Buying a strata unit ‘off the plan’ – what are the risks?

Buying off the plan is tricky because you can’t see, touch or feel what you are buying. Here are some tips to get you started:

  • understand that changes to the development of the balance of the scheme or land near the proposed development may occur and your contractual remedies if you don’t like these may be limited.
  • understand the timing and the developer’s rights to extend the time for completion – usually there is a sunset date by which the development must be completed and your purchase must be finalised but there are also usually rights for the vendor to extend that date in certain circumstances – make sure you understand these and they fit with your plans.

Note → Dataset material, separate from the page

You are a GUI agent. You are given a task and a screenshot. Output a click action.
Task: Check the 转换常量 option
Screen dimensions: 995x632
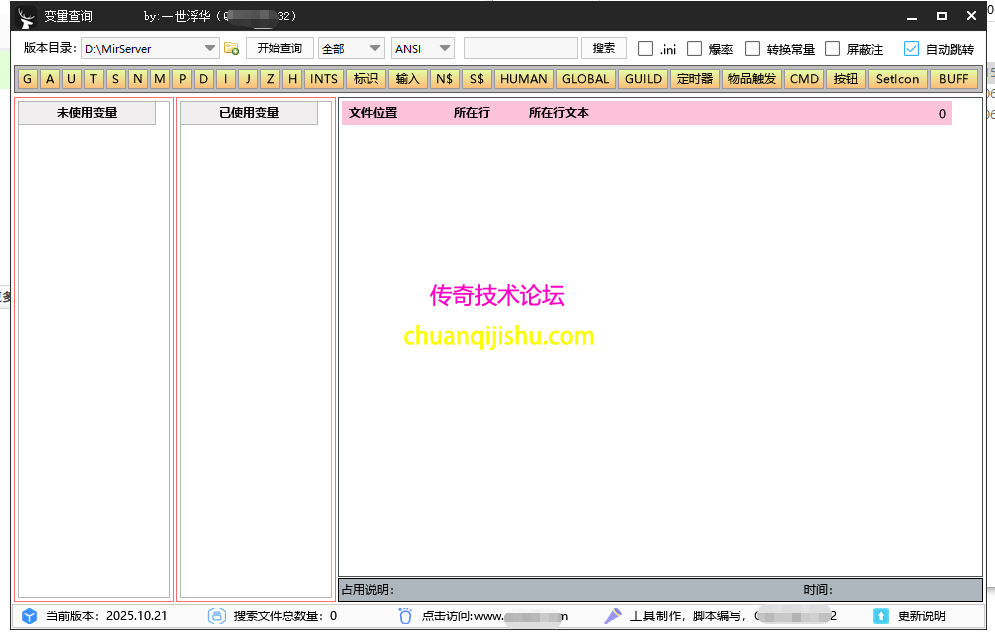pos(752,48)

  • discuss with your lawyer the circumstances where you would not want to go through with the purchase and either make sure they are covered in your rescission rights in the contract or don’t proceed – each buyer will have different ‘deal breakers’.
  • understand the structure of the scheme:
    • how is the strata building structured?
    • is there one strata scheme for the whole building or is it a stratum subdivision?
    • often where there will be residential apartments in the upper levels and commercial or retail space in the lower and ground floor levels a separate strata scheme is established for the residential part and for the commercial and retail part.
    • this sort of ‘mixed structure’ impacts on your ability as an owner of a residential apartment to control what happens in the commercial/retail part.
    • if it is a mixed structure there should be a Building Management Statement in place which sets out how the two strata schemes co-exist.
  • have a look at other developments the developer has completed. Do you like them? Do the finishes look of good quality?
  • get a copy of the full development consent for the scheme you are buying into and read it and have your lawyer read it.